What are the implications for lawmakers that constitutional judgements have the force of law and the capacity to bind and compel the government authorities?
According to professor Jorge Prats, “this indicates that lawmakers cannot reinstate, into the existing legislation, precepts that have been declared unconstitutional by the
Moreover, as we had indicated in a previous work, the Dominican Constitutional Court, in its 84th judgment of 2013, established that the constitutional precedents “are a direct source of law binding all government authorities, including the House of Representatives, which comprises the Legislative Branch.”
The inability of the legislative bodies to, by law,
compel the political parties to organize open and synchronized primaries, not only comes from the fact that there has been a constitutional judgement, with authority of what has been declared ‘res judicata,’ but, in addition, because of the legal nature of the political organizations.
Then again, as it is not possible for the law to dictate that the political parties’ internal primaries be celebrated in an open and
synchronized manner, it cannot compel either, as the opposition block has suggested, for them to be closed and synchronized.
From the legal point of view, political parties are organizations constituted under private law. This means that they are not corporations constituted under public law, which implies that they are not state-owned. They are, rather, organizations integrated by citizens, of their own accord, in full exercise of their right to freedom of association,
who must be ensured the right t0 participate in the internal decision-making mechanisms of the organization.
Article 216 of the Dominican Constitution provides for the organization of political parties, groups and movements, and in this constitutional provision two crucial elements are enshrined. The first, that there is full freedom for the organization of political parties.
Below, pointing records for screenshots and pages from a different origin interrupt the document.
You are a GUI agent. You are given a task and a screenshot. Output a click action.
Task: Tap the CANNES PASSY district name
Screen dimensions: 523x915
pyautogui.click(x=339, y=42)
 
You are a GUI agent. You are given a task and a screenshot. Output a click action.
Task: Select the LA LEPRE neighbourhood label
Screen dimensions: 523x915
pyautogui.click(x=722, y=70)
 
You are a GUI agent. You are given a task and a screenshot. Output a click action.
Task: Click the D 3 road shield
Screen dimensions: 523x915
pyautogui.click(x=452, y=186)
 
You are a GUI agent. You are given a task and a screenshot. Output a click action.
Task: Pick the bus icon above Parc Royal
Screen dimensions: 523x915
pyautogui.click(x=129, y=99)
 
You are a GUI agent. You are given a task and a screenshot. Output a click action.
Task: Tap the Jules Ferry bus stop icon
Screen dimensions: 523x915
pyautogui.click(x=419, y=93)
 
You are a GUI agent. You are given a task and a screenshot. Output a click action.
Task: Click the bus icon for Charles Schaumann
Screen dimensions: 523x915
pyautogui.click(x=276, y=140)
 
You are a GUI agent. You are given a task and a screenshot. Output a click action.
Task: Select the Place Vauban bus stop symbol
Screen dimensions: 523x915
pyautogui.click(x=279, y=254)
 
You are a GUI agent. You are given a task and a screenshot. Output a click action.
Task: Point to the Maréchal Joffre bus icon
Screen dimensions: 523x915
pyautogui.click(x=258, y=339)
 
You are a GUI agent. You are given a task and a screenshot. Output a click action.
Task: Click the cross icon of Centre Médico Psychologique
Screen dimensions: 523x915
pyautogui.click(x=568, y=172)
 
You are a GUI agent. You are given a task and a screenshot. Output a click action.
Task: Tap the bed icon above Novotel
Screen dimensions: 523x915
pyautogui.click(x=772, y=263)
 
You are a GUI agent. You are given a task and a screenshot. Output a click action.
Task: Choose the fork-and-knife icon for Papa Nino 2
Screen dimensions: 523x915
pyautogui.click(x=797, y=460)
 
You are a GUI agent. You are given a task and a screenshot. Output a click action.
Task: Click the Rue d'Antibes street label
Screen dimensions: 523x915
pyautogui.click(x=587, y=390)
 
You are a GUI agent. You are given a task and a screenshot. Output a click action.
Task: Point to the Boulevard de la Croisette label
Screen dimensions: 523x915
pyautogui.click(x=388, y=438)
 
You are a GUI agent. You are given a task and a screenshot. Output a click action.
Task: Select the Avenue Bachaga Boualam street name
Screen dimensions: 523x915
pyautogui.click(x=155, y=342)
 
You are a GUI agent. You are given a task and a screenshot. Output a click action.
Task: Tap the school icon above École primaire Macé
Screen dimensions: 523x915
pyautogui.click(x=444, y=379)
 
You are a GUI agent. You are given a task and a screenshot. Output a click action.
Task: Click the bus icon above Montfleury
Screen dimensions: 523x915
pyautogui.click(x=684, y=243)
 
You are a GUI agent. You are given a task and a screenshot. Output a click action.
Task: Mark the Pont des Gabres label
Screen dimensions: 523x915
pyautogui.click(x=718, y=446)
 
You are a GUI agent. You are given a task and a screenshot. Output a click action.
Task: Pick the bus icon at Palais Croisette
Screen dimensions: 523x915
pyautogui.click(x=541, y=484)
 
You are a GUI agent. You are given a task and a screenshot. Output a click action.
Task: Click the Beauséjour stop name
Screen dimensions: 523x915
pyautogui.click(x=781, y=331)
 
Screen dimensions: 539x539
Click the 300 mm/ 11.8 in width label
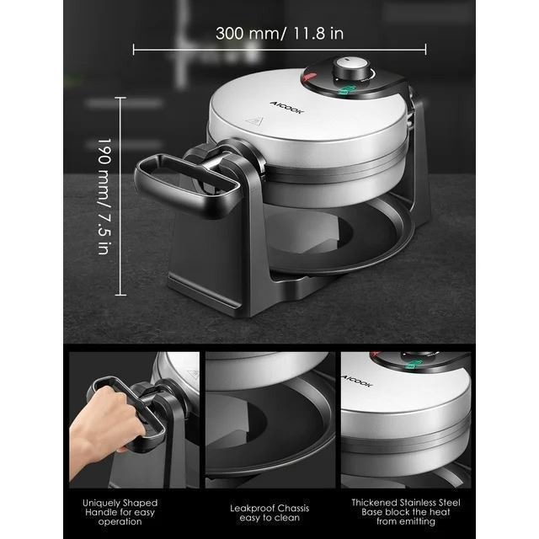click(280, 34)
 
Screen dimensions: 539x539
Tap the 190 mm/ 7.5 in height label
click(104, 196)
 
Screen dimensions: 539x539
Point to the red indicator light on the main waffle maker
click(310, 77)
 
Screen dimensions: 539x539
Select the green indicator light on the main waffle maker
click(345, 89)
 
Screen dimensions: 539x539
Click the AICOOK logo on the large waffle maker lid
click(287, 107)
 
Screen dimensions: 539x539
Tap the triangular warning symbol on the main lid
click(255, 120)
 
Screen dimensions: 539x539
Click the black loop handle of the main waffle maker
click(187, 185)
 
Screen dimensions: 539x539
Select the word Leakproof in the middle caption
click(252, 509)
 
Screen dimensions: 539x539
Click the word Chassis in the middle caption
click(293, 508)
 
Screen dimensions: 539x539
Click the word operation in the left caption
click(120, 522)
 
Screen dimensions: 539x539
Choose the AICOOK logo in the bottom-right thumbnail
click(357, 381)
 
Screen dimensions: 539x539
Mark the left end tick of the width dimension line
click(133, 50)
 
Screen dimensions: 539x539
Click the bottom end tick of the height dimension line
click(120, 295)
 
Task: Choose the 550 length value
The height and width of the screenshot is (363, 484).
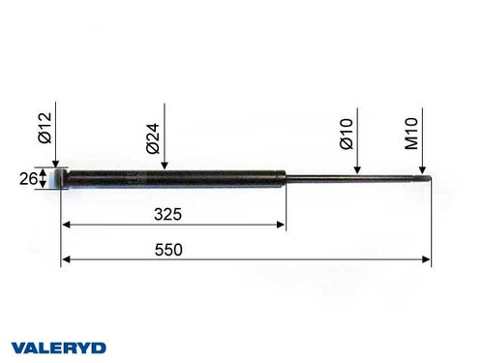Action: point(169,249)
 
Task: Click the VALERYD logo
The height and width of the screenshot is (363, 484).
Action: point(58,347)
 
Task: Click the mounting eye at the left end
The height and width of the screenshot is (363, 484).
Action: point(61,178)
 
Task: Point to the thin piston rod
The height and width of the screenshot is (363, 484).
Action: point(348,178)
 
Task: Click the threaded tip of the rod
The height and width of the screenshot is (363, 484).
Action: point(422,178)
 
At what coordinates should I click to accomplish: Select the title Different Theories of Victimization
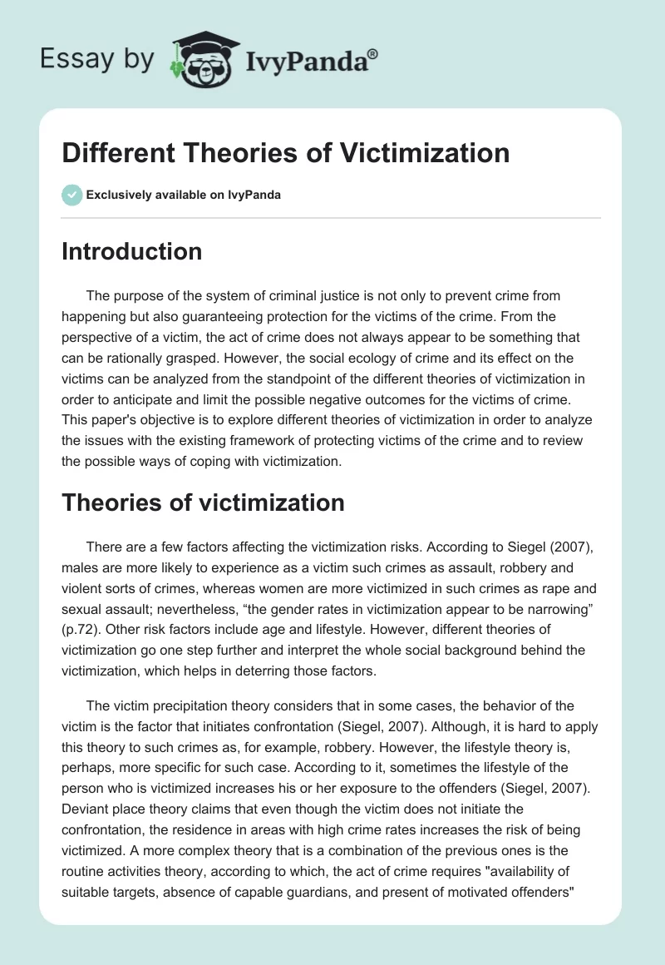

The second, that the creation and operation of these organizations must be based on their
internal democratic rules.
On the other hand, once they have been created and are operated on the basis of their internal democratic rules, that is to say that they have the ability to self-organize and to function according to the criteria agreed upon by its members.
This modus operandi will be established, not because of any law, which would imply an interference of the public arena into the private realm, but abiding by the
statutes of the political parties, as well as other internal rules adopted by institutional congresses or other instances.
With regard to the primary elections for the selection of candidates, the overwhelmingly prevailing criterion on a global scale is that this is something that is to be decided according to the determinations of the members of the political organization.
Thus, it is an irrefutable right of the political parties to choose their
candidates for elected office, in accordance with the system they adopt, as the Central Electoral Board has indicated in the bills that it have been sent to the National Congress, for the purposes of its regulation.
Therefore, no law may impose on the political parties a particular system to select their candidates and a common date for all to celebrate their conventions. There cannot be, by law, open and synchronized primaries or closed and synchronized primaries. This
would be unconstitutional, illegal and unfair.
The parties are to decide, based on the legitimate exercise of their freedom, their internal democratic rules and the right of association of their members, and they are the only ones that have the right to decide, taking into account their internal rules, whether their primary elections should be open or closed; by acclamation or surveys; by coopting or designation; or by any other method they deem appropriate.
In its proposal on the internal primaries of the political parties, the Central Electoral Board is correct. The members of the political parties have the last word.